Omicidio Mizzi, arrivano le condanne definitive. Arrestati 40 affiliati al clan Di Cosola
Il primo ad essere ritenuto colpevole è stato Antonio Battista. Lui, in qualità di mandante dell’omicidio di Giuseppe Mizzi, avvenuto nel marzo 2011, è stato condannato a 20 anni di reclusione.
Poi ci sono Emanuele Fiorentino ed Edoardo Bove – condannati rispettivamente a 20 e 13 anni di carcere – considerati gli esecutori materiali del medesimo delitto.
Poi tutti gli altri, quasi tutti ritenuti più o meno attigui al clan Di Cosola, di cui i primi tre facevano parte.
Dalle indagini è emerso che Antonio Battista, all’epoca reggente operativo del clan Di Cosola, dopo aver subìto un attentato a mano armata nel corso del quale rimase ferito, ordinò una plateale vendetta che ha visto, per errore di persona, l’omicidio del povero Mizzi, risultato estraneo ad ambienti criminali.
Grazie alle intercettazioni si è riusciti a svelare la riorganizzazione e l’espansione del clan Di Cosola nel periodo compreso tra il 2011 ed il 2015 con la leadership di Cosimo Di Cosola (fratello di Antonio).
La stessa indagine ha anche permesso di far emergere tutte le attività criminali condotte stabilmente dal clan sotto la sua guida, dalle estorsioni al traffico di stupefacenti, che aveva come destinazione numerose piazze di spaccio in vari quartieri del Comune di Bari e in quelli di Valenzano, Capurso, Casamassima, Adelfia e Bitritto.
Anche il settore dell’edilizia non è sfuggito alle mire criminali del clan Di Cosola.
È infatti emersa una fitta rete di estorsioni ai danni di numerosi imprenditori locali, che venivano costretti a versare nelle casse del clan ingentissime somme di denaro in cambio di protezione.
In alcuni casi gli imprenditori, per non subire ritorsioni, erano costretti ad acquistare il cemento prodotto dall’impresa di Vito Nicola Procida (soggetto contiguo al clan, condannato in primo grado a 10 anni di reclusione).
Nel corso delle indagini sono state eseguite diverse operazioni di riscontro, che hanno contenuto la pericolosità del clan fino all’esecuzione delle 64 ordinanze di custodia cautelare in carcere emesse dalla Direzione distrettuale antimafia di Bari, avvenuta all’alba del 21 aprile del 2015, che ha consentito il totale smembramento del clan e il sequestro di numerosi immobili e della cava di produzione del calcestruzzo.
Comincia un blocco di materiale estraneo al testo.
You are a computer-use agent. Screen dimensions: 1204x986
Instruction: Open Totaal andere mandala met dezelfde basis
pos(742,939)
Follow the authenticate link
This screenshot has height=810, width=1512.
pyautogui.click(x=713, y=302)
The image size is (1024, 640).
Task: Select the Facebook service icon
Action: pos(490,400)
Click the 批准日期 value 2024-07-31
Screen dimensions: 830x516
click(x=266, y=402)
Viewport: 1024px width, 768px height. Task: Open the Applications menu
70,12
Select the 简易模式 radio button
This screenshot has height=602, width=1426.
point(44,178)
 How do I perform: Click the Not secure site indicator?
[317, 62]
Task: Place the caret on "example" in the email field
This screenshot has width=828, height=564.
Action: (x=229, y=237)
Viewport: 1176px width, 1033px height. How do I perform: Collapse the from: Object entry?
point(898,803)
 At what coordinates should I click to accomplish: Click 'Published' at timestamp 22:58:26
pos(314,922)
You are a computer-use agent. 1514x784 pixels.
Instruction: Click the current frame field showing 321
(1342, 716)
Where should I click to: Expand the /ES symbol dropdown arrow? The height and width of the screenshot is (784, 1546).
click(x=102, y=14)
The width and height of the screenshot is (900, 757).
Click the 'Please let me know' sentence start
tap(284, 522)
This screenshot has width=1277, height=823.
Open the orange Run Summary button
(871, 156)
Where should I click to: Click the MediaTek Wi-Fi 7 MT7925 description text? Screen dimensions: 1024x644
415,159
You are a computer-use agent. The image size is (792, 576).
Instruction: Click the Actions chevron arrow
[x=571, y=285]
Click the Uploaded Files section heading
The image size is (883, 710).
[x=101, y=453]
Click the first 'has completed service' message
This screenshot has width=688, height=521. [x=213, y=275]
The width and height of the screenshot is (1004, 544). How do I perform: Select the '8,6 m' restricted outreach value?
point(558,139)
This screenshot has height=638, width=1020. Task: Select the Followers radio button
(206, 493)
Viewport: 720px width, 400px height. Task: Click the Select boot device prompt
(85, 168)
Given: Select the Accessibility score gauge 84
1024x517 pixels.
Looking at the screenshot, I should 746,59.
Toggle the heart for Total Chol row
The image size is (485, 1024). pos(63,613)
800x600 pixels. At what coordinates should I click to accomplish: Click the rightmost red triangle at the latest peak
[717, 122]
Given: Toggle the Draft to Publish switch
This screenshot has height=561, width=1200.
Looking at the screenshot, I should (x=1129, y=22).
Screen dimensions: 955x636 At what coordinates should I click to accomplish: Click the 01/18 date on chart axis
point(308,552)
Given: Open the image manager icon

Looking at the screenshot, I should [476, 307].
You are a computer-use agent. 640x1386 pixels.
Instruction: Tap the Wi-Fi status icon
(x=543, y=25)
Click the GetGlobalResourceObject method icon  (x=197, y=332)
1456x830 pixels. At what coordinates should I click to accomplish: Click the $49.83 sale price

A seguito del processo di primo e secondo grado, sopraggiunta l’irrevocabilità delle sentenze, quest’oggi i carabinieri, a circa quattro anni dagli arresti, hanno dato esecuzione a 40 provvedimenti di carcerazione emessi dall’Ufficio Esecuzioni della Procura Generale della Repubblica di Bari nei confronti di altrettanti condannati che hanno scelto il rito abbreviato.
L’operazione, che ha colpito 9 soggetti in libertà (di cui 3 con ordine di sospensione), 14 sottoposti agli arresti domiciliari e 17 già reclusi, ha avuto luogo su tutta Provincia di Bari e nelle diverse carceri di Melfi (PZ), Foggia, Taranto, Lecce, Catanzaro, Teramo, Saluzzo (CN), Sassari, Milano e Tolmezzo (UD).